To wrap things up, we'll make some plots. We'll plot the final ice thickness and velocity. We'll also look at how much the ice thickness has changed compared to the original geometry and compared to the last time step. The latter tells us how close we are to steady-state. We will also use the saved max thickness change for each time step to look at a time series of how the ice sheet approached steady-state.

fig, axes = icepack.plot.subplots()
colors = icepack.plot.tripcolor(u, axes=axes)
fig.colorbar(colors, label="meters / year")
axes.set_title("Final Ice Velocity"); fig, axes = icepack.plot.subplots()
colors = icepack.plot.tripcolor(s, axes=axes)
fig.colorbar(colors, label="meters above sea level")
axes.set_title("Final Ice \n Surface Elevation"); As we can see, the velocity has evolved and now shows the highest velocities where the ice is constricted to flowing through the valleys. These are the ice streams!

Though the ice surface elevation visually appears to have changed only a little, looking at the current ice thickness compared to the original ice thickness gives a clearer picture of how the ice sheet geometry has evolved.

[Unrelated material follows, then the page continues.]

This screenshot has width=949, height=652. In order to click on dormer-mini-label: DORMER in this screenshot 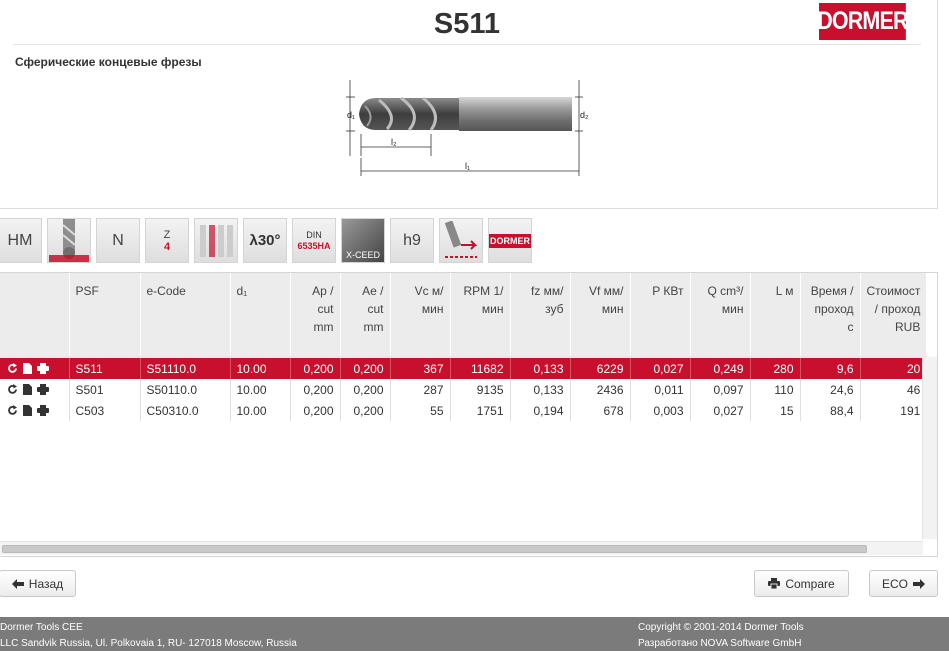, I will do `click(510, 240)`.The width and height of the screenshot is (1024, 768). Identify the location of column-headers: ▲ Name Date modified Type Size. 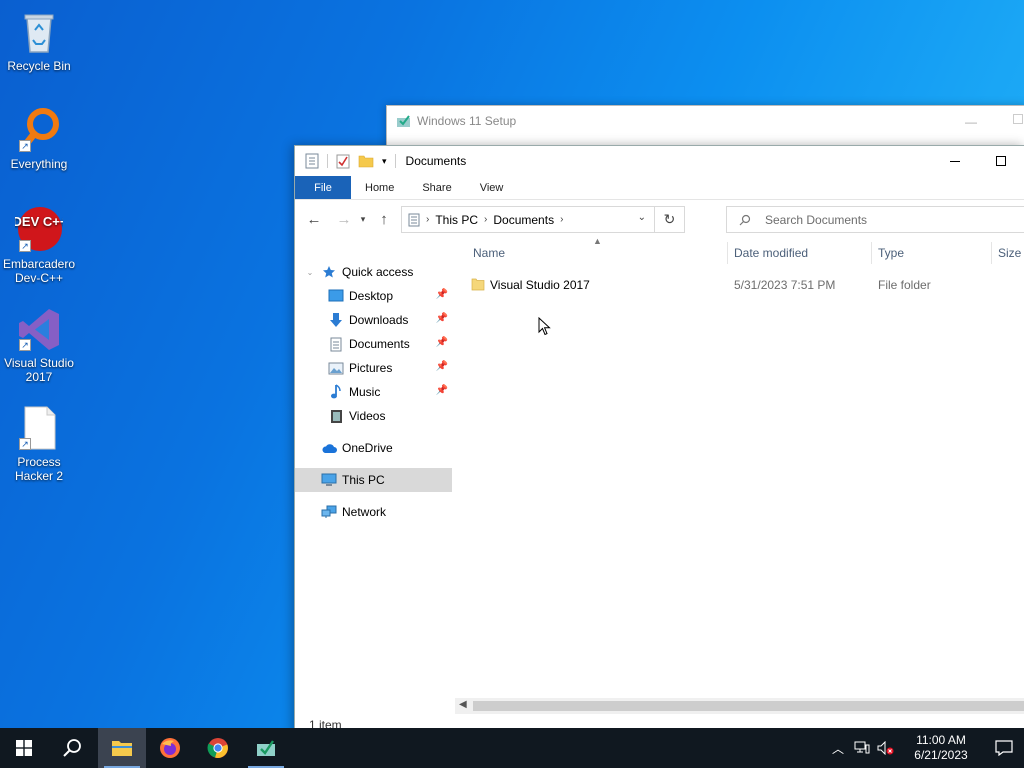
(742, 252).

fig, axes = icepack.plot.subplots()
thickness_change = interpolate(h - h0, Q)
colors = icepack.plot.tripcolor(
thickness_change, vmin=-300, vmax=+300, axes=axes, cmap="RdBu"
)
fig.colorbar(colors, label="meters")
axes.set_title("Final - Initial\nIce Thickness"); If we plot the last incremental change in thickness, then we can get a better sense of how close the ice sheet is to steady-state.

fig, axes = icepack.plot.subplots()
colors = icepack.plot.tripcolor(
dh, vmin=-10, vmax=+10, axes=axes, cmap="RdBu"
)
fig.colorbar(colors, label="meters")
axes.set_title("Final - Previous\nIce Thickness"); Last, if we plot the maximum change in thickness through time, we can see how the ice sheet is approaching steady-state.

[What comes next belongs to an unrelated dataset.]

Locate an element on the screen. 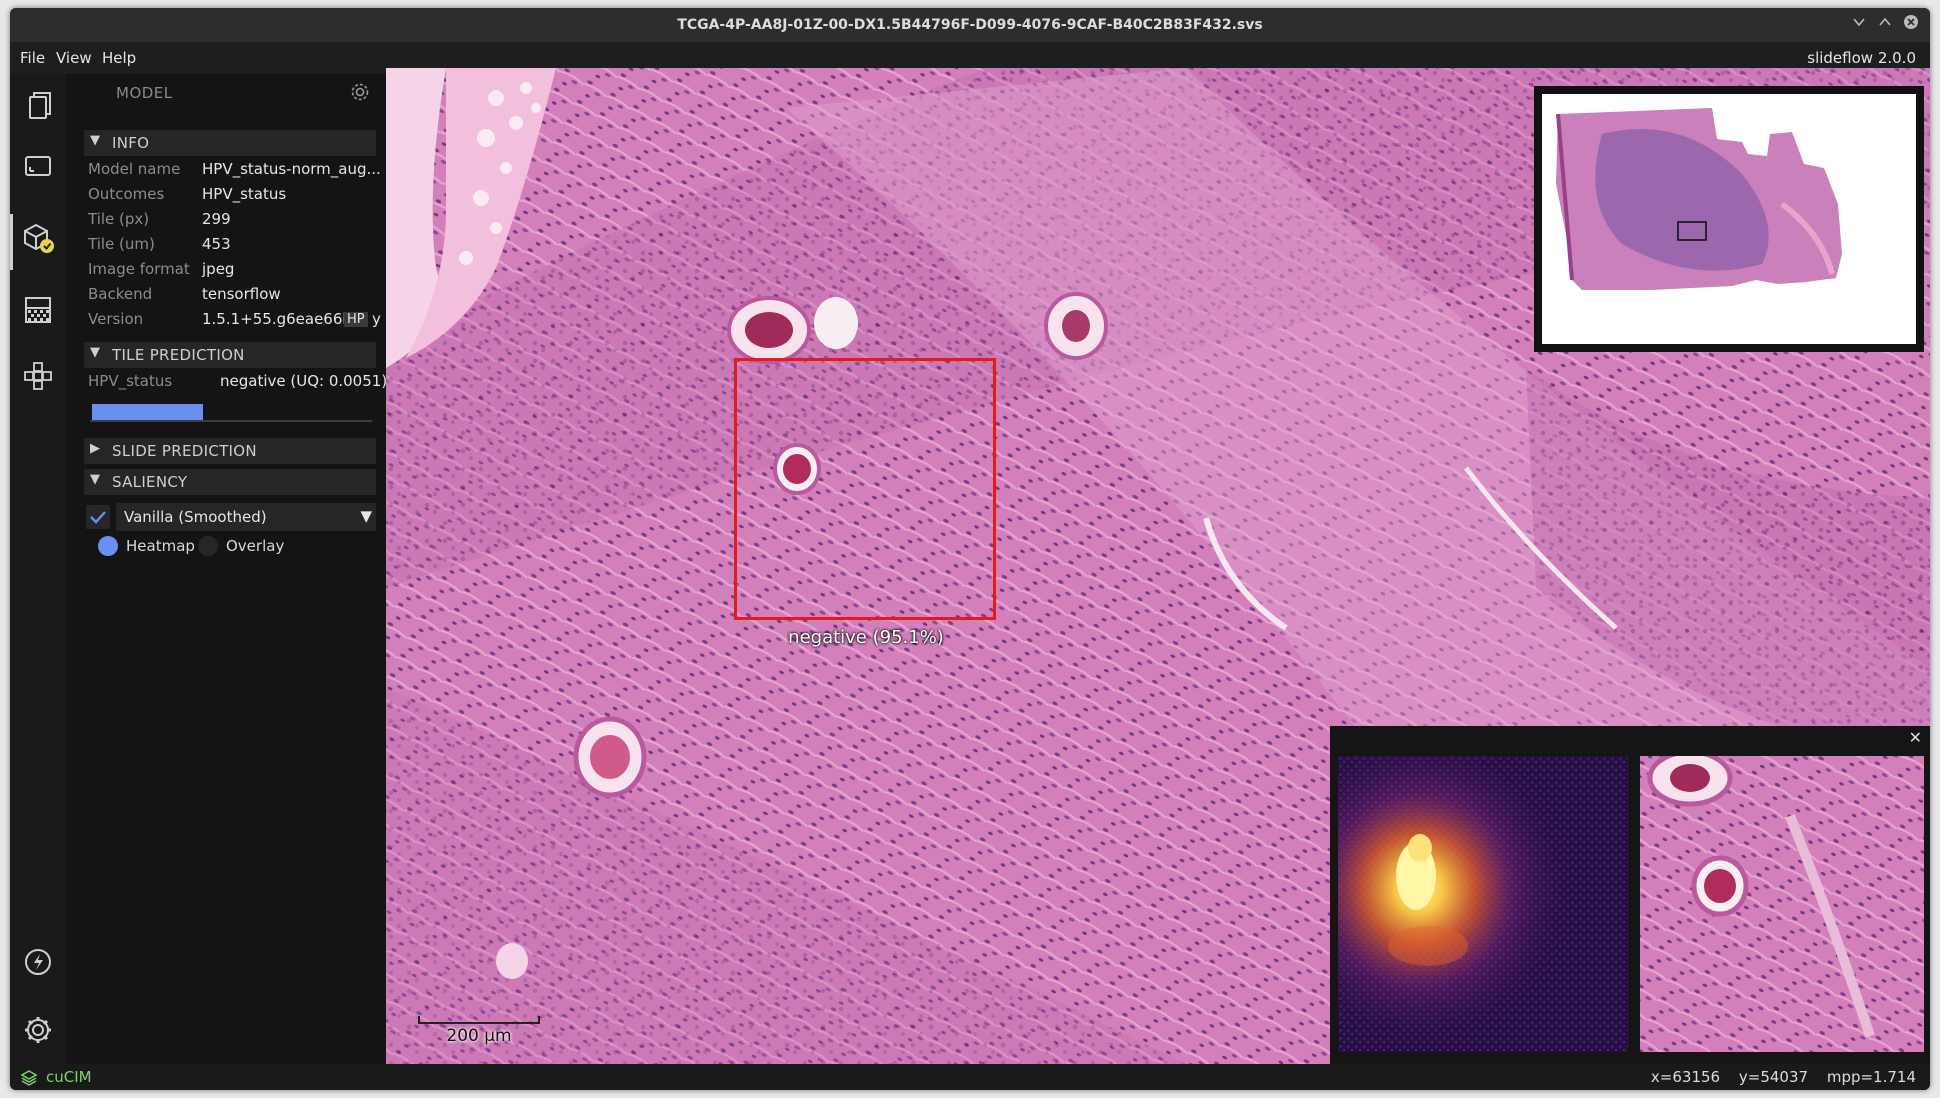 This screenshot has width=1940, height=1098. saliency-method-dropdown: Vanilla (Smoothed) ▼ is located at coordinates (246, 517).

import matplotlib.pyplot as plt

plt.figure()
plt.plot(dt * np.arange(num_timesteps), dh_max)
plt.xlabel("years")
plt.ylabel("maximum change in thickness (meters)")
axes.set_title("Max Change in Ice Thickness at each Time Step"); #### Conclusion¶

In the last demo, we saw how to create a mesh, define a finite element space, interpolate functions to that finite element space, and analyze the results. Here we've shown how to use these functions as an input to an ice sheet using the shallow ice flow model. If you want to experiment with this example a bit more, you can run this notebook yourself and:

• change the mass balance parameters
• change the depth of the bedrock valleys or height of the ridge
• change the initial ice sheet geometry

The mass balance parameters are in units of meters/year. A typical accumulation rate deep in the interior of Antarctica would be on the order of 7 cm/year, whereas southeast Greenland can have rates closer to 50 cm / year to 1.5 m / year. You can learn more about the mass balance of glaciers around the world from the SUMup database. To make things even more interesting, you can try changing the accumulation rate or lapse rate as a function of time to simulate glacial cycles.